Within the entries below, every line containing "style" is to be copied.

* _DATA_:
----------

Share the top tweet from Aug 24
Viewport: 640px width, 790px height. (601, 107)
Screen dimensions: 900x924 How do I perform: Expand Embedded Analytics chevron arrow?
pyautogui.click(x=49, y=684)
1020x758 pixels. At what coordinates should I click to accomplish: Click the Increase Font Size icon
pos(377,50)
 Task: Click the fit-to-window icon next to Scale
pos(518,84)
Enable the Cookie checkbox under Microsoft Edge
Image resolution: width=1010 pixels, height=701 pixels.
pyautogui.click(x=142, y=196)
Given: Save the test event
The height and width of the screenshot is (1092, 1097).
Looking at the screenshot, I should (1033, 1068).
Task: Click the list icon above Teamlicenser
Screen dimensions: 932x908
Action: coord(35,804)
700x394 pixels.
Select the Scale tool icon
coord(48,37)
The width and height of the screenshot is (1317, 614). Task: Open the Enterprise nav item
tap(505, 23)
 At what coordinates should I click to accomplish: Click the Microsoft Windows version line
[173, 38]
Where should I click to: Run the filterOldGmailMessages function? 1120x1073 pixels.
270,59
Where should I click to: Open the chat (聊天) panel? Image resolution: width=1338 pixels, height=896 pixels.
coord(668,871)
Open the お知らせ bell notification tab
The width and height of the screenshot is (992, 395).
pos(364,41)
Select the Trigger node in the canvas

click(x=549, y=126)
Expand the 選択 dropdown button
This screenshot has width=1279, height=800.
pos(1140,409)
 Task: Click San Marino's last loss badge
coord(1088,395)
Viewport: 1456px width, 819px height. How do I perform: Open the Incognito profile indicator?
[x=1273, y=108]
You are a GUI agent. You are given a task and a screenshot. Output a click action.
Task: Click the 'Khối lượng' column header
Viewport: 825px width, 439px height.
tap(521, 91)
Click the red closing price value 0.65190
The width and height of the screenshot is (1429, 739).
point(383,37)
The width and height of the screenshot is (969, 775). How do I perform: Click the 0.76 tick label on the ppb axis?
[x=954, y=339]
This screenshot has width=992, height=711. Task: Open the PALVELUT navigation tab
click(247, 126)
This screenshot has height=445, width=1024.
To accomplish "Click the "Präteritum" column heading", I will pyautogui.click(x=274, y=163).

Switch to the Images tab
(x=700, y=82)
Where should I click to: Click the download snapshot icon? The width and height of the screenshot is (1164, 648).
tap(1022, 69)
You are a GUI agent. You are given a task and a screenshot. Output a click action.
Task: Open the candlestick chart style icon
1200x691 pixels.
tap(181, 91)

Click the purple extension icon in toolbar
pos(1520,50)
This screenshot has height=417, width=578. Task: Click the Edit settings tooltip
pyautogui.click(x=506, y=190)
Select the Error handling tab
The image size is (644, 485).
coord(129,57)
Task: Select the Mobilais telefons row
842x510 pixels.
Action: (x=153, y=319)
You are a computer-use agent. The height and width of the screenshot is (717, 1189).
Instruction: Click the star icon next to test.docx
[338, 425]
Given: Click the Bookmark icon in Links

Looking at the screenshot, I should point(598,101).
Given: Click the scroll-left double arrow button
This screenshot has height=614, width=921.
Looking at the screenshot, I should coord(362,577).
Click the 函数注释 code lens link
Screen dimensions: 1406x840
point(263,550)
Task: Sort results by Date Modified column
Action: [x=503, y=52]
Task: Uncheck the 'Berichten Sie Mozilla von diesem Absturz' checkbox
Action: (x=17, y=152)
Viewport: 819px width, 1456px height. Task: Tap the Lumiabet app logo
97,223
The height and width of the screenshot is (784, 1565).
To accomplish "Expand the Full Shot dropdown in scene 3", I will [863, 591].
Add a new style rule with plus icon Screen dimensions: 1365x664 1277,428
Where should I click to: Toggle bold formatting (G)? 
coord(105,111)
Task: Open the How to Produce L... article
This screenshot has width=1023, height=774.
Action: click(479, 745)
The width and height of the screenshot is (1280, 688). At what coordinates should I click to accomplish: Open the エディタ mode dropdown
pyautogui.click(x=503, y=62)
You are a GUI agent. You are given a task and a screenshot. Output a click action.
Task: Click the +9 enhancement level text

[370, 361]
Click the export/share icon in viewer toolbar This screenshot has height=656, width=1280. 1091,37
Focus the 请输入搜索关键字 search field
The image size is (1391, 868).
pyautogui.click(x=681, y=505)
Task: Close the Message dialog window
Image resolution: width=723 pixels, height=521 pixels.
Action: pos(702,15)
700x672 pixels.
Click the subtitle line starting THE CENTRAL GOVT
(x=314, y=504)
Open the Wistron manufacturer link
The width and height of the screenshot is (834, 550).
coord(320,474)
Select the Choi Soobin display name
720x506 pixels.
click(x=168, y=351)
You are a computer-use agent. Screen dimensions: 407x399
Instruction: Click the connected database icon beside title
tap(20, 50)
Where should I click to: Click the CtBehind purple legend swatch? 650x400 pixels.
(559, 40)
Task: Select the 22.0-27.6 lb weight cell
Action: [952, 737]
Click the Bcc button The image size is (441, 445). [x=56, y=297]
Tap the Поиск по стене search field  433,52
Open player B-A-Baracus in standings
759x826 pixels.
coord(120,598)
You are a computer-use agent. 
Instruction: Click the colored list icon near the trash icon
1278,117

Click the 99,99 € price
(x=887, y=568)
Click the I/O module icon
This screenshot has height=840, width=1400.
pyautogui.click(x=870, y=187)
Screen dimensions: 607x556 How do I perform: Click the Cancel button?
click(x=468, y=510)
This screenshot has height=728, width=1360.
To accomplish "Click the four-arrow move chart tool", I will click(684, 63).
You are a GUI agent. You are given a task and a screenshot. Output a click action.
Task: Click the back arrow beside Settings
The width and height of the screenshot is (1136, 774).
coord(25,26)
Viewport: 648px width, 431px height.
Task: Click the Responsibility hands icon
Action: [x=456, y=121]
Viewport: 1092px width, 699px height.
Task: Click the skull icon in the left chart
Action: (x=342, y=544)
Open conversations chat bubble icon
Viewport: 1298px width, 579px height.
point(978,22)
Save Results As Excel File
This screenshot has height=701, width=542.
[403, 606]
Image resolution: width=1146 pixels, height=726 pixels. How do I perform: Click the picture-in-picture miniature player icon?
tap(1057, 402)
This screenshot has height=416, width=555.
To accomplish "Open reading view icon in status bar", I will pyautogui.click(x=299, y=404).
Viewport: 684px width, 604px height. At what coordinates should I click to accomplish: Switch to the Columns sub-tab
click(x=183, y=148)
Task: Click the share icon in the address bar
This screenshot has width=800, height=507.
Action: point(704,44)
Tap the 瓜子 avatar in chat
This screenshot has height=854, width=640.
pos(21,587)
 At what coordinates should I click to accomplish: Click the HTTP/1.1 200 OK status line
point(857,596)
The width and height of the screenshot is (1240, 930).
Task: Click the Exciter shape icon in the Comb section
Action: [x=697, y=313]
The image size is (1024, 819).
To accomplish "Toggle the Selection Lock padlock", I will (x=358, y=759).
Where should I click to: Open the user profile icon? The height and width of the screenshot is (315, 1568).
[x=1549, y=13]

----------

* _SOLUTION FOR THIS TASK_:
Task: Open the candlestick chart style icon
Add a new style rule with plus icon Screen dimensions: 1365x664 1277,428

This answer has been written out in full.